What the task requires:
Please show all lines of the records that include "computer".

Given information:

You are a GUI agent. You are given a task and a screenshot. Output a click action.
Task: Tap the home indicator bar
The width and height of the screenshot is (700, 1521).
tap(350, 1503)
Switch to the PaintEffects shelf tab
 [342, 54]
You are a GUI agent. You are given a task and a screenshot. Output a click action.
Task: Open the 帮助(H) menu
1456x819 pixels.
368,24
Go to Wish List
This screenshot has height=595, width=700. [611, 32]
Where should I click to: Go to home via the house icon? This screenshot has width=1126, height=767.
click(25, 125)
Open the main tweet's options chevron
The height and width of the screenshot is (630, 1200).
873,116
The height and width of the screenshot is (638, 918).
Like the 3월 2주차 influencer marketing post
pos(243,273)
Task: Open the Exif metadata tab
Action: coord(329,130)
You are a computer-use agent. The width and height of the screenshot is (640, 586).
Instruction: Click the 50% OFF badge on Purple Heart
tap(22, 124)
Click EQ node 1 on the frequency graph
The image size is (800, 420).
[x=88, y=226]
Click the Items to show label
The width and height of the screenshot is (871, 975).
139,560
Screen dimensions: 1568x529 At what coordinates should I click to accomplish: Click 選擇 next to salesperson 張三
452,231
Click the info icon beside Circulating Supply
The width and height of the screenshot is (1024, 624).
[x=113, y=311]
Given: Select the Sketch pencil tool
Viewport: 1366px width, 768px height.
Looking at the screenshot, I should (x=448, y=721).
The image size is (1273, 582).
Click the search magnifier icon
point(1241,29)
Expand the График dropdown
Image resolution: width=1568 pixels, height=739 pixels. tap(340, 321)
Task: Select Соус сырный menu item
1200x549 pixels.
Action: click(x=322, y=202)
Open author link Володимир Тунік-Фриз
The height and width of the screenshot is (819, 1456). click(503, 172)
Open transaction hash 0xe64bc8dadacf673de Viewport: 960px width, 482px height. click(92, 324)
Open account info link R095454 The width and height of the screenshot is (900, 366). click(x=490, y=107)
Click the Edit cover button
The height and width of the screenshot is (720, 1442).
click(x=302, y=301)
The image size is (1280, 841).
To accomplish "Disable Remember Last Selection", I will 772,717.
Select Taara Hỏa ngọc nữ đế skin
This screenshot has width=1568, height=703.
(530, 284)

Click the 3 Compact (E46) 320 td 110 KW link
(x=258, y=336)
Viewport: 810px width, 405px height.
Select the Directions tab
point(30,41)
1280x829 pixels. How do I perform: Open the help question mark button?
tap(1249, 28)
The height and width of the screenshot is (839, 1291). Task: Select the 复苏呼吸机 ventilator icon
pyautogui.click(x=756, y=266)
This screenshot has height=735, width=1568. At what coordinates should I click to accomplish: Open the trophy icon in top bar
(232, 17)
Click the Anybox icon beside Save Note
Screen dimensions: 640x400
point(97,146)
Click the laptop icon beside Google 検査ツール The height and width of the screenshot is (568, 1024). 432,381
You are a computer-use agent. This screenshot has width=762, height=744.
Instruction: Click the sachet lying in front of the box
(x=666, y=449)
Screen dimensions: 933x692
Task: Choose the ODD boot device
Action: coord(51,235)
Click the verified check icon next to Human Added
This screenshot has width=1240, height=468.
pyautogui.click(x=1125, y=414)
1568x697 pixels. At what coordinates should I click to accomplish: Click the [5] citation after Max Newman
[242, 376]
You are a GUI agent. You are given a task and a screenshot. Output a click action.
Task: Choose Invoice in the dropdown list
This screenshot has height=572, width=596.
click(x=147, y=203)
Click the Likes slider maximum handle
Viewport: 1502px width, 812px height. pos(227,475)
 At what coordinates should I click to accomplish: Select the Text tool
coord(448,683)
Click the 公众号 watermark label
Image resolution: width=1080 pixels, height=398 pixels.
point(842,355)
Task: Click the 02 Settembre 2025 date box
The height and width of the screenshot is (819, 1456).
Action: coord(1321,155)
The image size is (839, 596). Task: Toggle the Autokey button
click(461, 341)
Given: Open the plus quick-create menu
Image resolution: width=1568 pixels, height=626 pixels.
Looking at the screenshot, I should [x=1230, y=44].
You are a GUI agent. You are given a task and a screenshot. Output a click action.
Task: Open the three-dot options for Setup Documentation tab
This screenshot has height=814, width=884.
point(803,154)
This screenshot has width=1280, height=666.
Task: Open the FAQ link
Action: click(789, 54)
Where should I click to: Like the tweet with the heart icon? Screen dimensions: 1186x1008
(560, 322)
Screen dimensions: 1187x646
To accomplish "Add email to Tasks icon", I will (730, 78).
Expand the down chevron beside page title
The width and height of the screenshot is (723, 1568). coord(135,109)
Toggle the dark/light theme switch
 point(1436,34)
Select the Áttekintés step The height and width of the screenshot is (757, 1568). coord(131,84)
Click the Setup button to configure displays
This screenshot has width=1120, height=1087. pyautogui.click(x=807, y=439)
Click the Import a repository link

Solved problem:
You are a computer-use agent. The width and height of the screenshot is (640, 586).
You are a computer-use agent. This screenshot has width=762, height=744.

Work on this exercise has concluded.